> **Page excerpt**:
The first third is slow and sombre and pregnant with menace, as Bill Pullman and Patricia Arquette, married but separated by invisible walls, receive anonymous videotapes each morning that are filmed inside the house, penetrating further and further each time. Then we’re in another film entirely as Bill Pullman, on Death Row for the bloody butchery of his wife, metamorphoses inside the police cell into a young Balthazar Getty – why, we never really know. The baffled prison guards have no choice but to release him, and he steps out into a bright, ’50s-styled world where Patricia Arquette is also transformed, this time into a blonde-haired gangster’s moll who sucks him into danger, lust and finally murder again.

Things are further confused by a man known only in the credits as Mystery Man (above), Lynch’s most disturbing creation since Dennis Hopper in Blue Velvet, who also has a habit of being in two places at once. The film ends, in an infernal time-loop, exactly where it began.

That’s about all the plot that can be described. Along the way there’s hot sex and distant sex; a head-wound of epic proportions even by Lynch’s standards; and a gratuitously weird but very funny sequence in which crime boss Robert Loggia pistol-whips a tailgaiting driver while lecturing him on the highway code.

That’s the beauty of Lynch films: they are an enigma wrapped inside a puzzle hidden inside a maze. I try to ask Lynch outright what Lost Highway is about, but as expected I get this response: “It’s good to talk about some things, and some things it’s good not to talk about. I love more than to intellectually understand something, to feel an understanding of something.”

Right. Thanks a lot, Dave. But I’ve come prepared for this eventuality. Here’s what we’ll do, I say: I’ll tell you what I think this movie means, and you can tell me if I’m hot or cold. Okay? He’s tickled by this. Off we go…

Kyle MacLachlan once said that, when playing Agent Dale Cooper, he imagined him as Jeffrey from Blue Velvet grown up. Maybe the Bill Pullman character isn’t actually a different person from the Getty character; maybe he’s just the grown-up version? That’s why the second half seems so ’50s, because it indicates a shift back in time. And while Getty and Jeffrey both lusted after these doomed mystery women, Pullman has actually married her, and found that life with her isn’t all he’d hoped for.

> **Required actions**:
**a.** Return everything in the Lost Highway review from "The first third" down to "finally murder again.", copied word for word.
**b.** Answer these questions using the Lost Highway review:
(i) What does crime boss Robert Loggia do while he pistol-whips the tailgating driver?
(ii) Whom did Kyle MacLachlan imagine Agent Dale Cooper to be when playing him?
(iii) What habit does the Mystery Man have?

> **Entries**:

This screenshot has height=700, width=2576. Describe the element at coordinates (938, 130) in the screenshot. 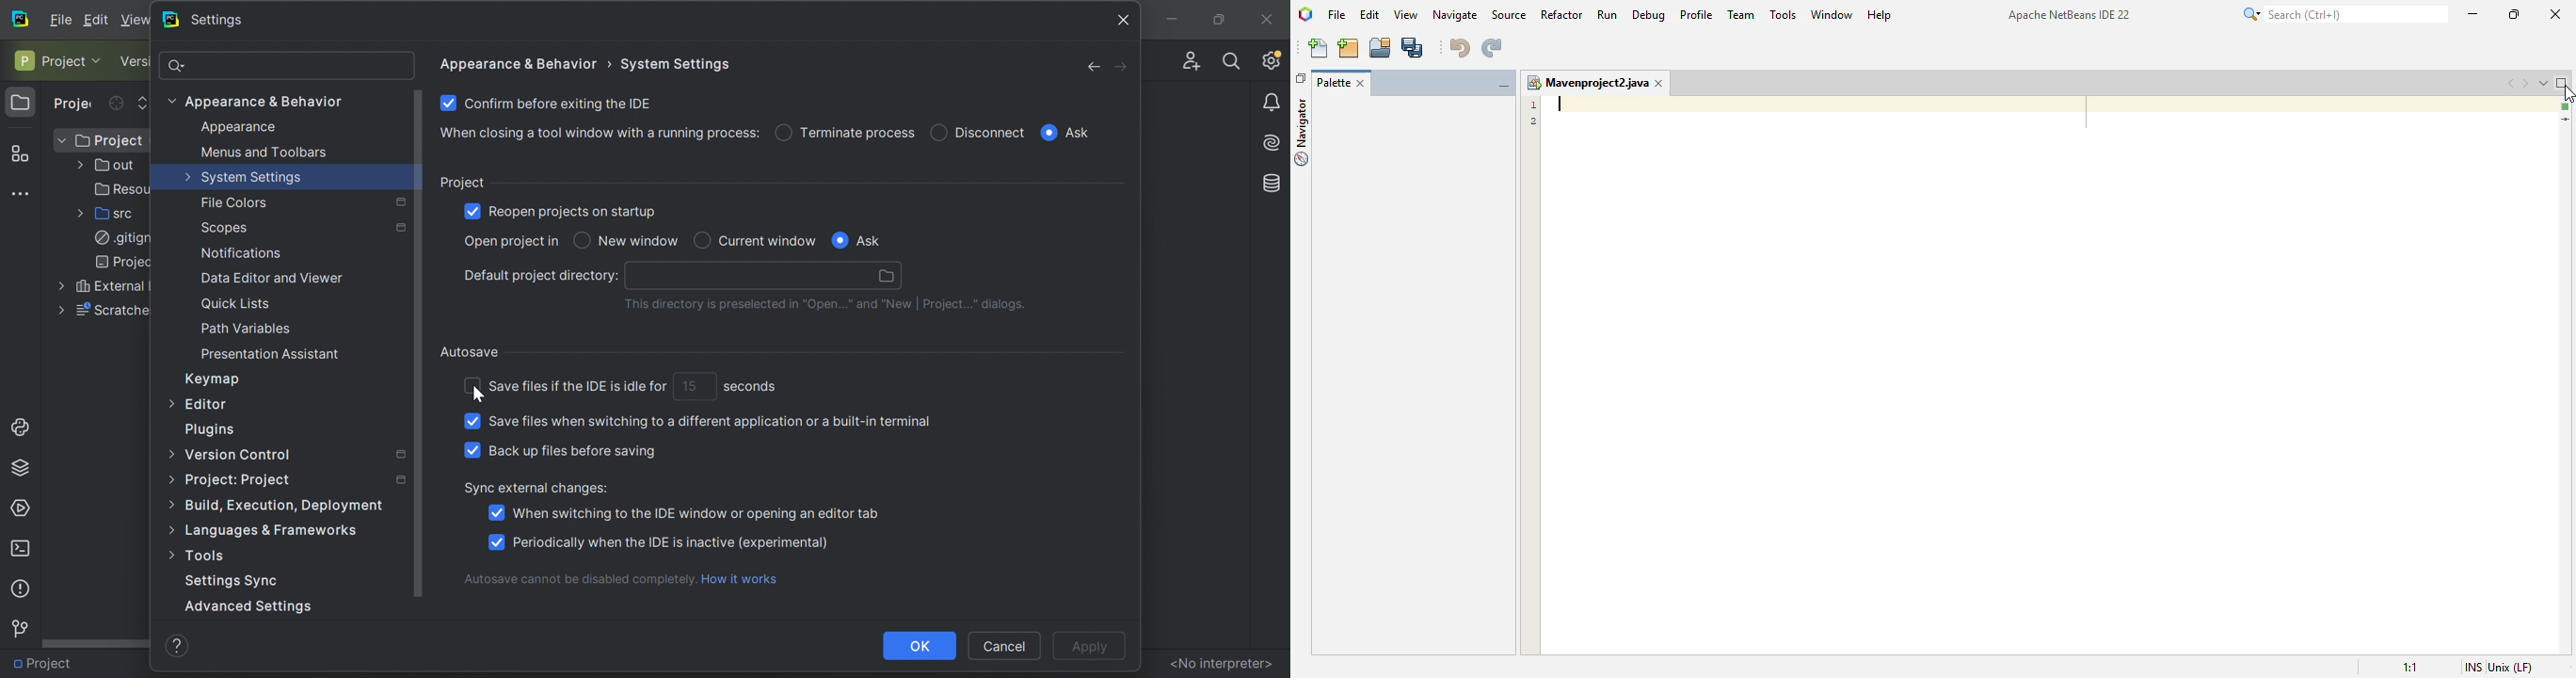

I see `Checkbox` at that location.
...
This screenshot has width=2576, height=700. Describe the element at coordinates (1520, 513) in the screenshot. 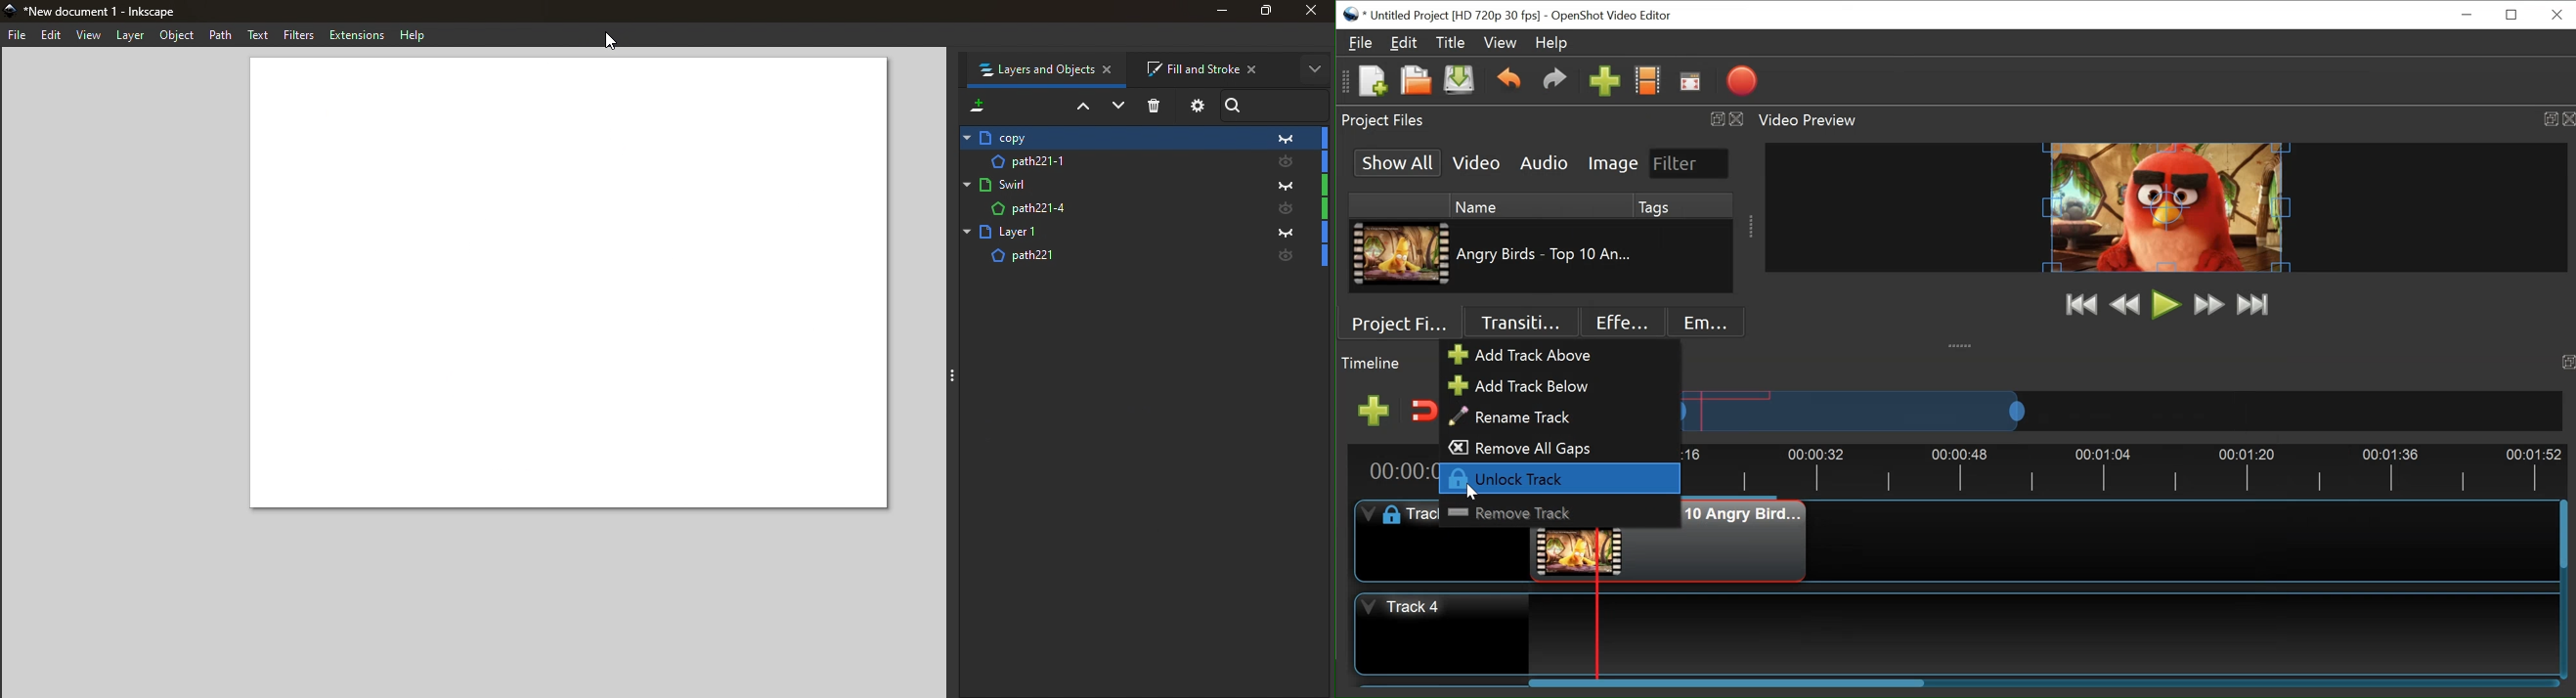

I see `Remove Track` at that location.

> **Answers for the exercise**:
**a.**
The first third is slow and sombre and pregnant with menace, as Bill Pullman and Patricia Arquette, married but separated by invisible walls, receive anonymous videotapes each morning that are filmed inside the house, penetrating further and further each time. Then we’re in another film entirely as Bill Pullman, on Death Row for the bloody butchery of his wife, metamorphoses inside the police cell into a young Balthazar Getty – why, we never really know. The baffled prison guards have no choice but to release him, and he steps out into a bright, ’50s-styled world where Patricia Arquette is also transformed, this time into a blonde-haired gangster’s moll who sucks him into danger, lust and finally murder again.

**b.**
(i) He lectures the driver on the highway code.
(ii) Jeffrey from Blue Velvet, grown up.
(iii) Being in two places at once.